Adamsberg dejó de caminar, cruzó los brazos y contempló al médico.

– Es usted bastante bueno, Adamsberg -dijo Ferez sonriendo-. Y sigue el camino correcto. Añada sin embargo a ese fantasma familiar perturbaciones violentas que le han permitido instalarse. Los fantasmas construyen su nido en las fracturas.

– Entendido.

– Pero voy a frustrarlo, me temo. Yo no buscaría a su sembrador en el seno de una familia diezmada por la peste, sino en el seno de una familia que se haya salvado. Eso nos da millares de personas posibles y no sólo treinta y cuatro.

– ¿Por qué que se haya salvado?

– Porque su sembrador se sirve de la peste como instrumento de poder.

– ¿Y qué?

– Que ése no sería el caso si la peste hubiese vencido a su familia. Abominaría de ella.

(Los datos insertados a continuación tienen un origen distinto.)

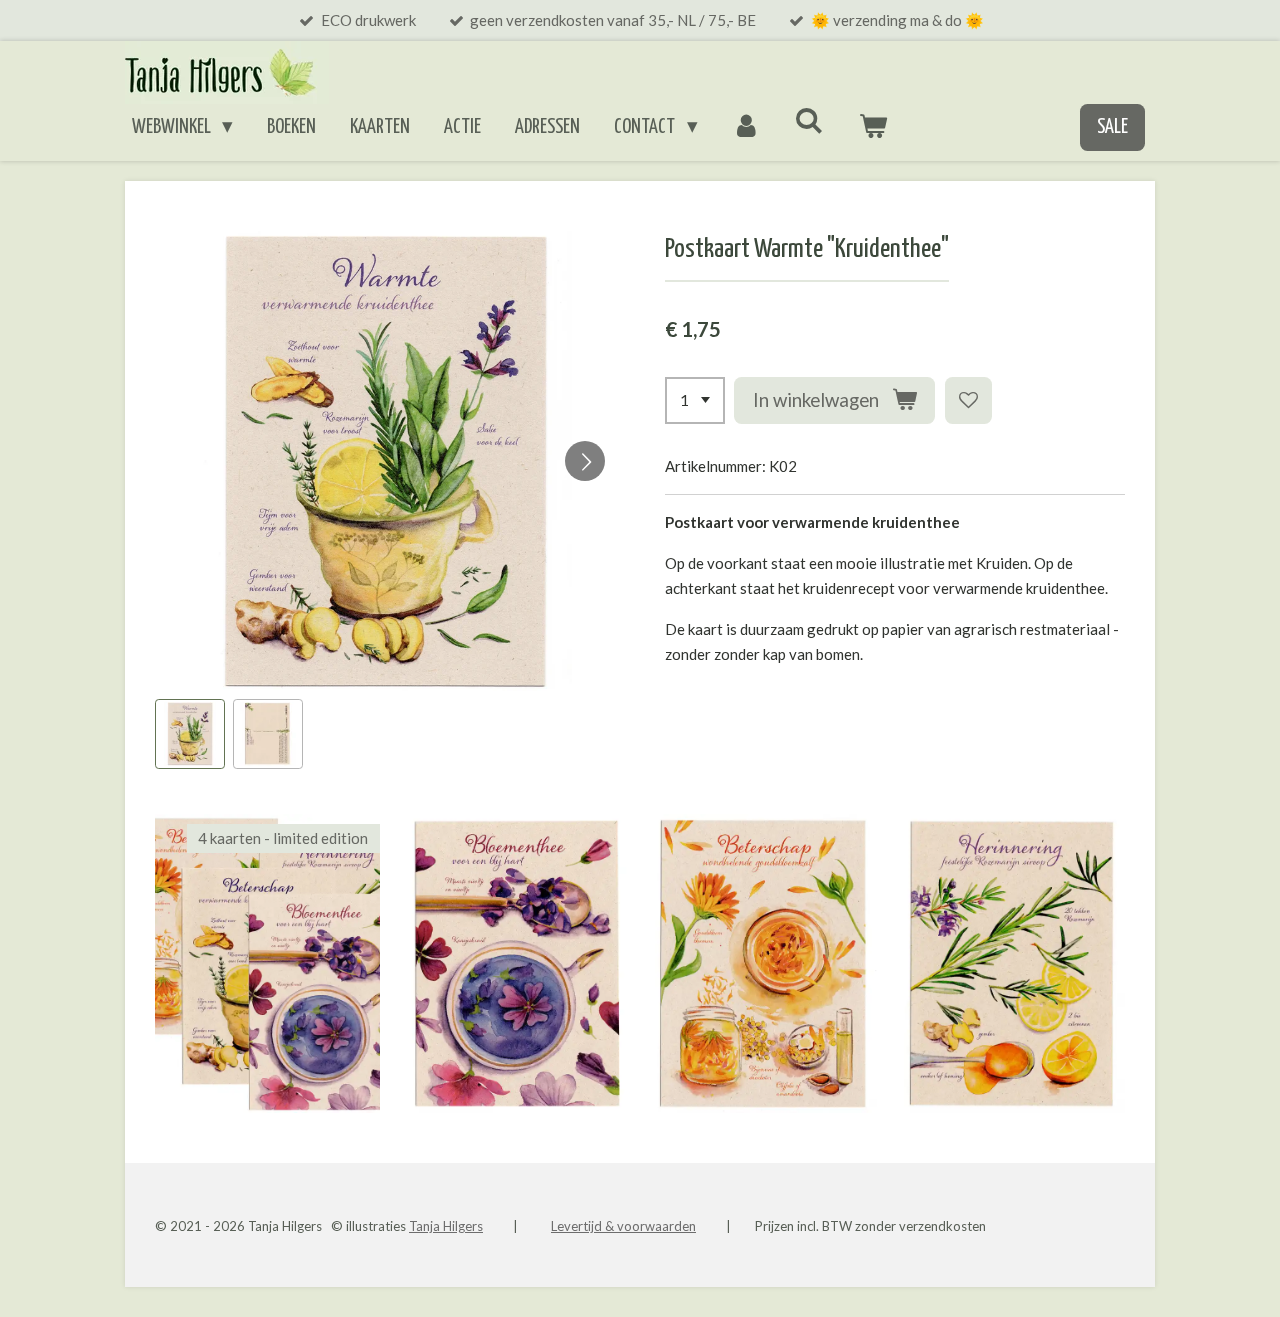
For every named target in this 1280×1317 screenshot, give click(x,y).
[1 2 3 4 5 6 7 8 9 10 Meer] (695, 400)
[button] (190, 734)
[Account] (746, 128)
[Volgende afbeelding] (585, 461)
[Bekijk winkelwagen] (873, 128)
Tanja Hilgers (446, 1226)
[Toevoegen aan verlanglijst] (968, 400)
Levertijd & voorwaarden (623, 1226)
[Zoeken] (809, 121)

– Sabía que cometía un error en algún sitio -dijo Adamsberg mientras volvía a caminar, con los brazos cruzados a la espalda.

– No es un error, Adamsberg, es una simple pieza que no estaba en la buena dirección. Porque si el sembrador usa la peste como instrumento de poder, es que ella en su momento ha dado poder a su familia. Su hogar ha debido de resultar indemne, como de milagro, en el seno de un barrio en el que todos los otros morían. Y la familia ha podido pagar un alto precio por ese milagro. Hay poca distancia entre odiar a los que salen ilesos y sospechar que se benefician de una fuerza secreta, y finalmente acusarlos de propagar la plaga. Ya conoce la sempiterna historia. No me asombraría que su familia hubiera sido señalada con el dedo y después amenazada, humillada, y que haya tenido que huir del lugar del drama ante el riesgo de ser despedazada por los vecinos.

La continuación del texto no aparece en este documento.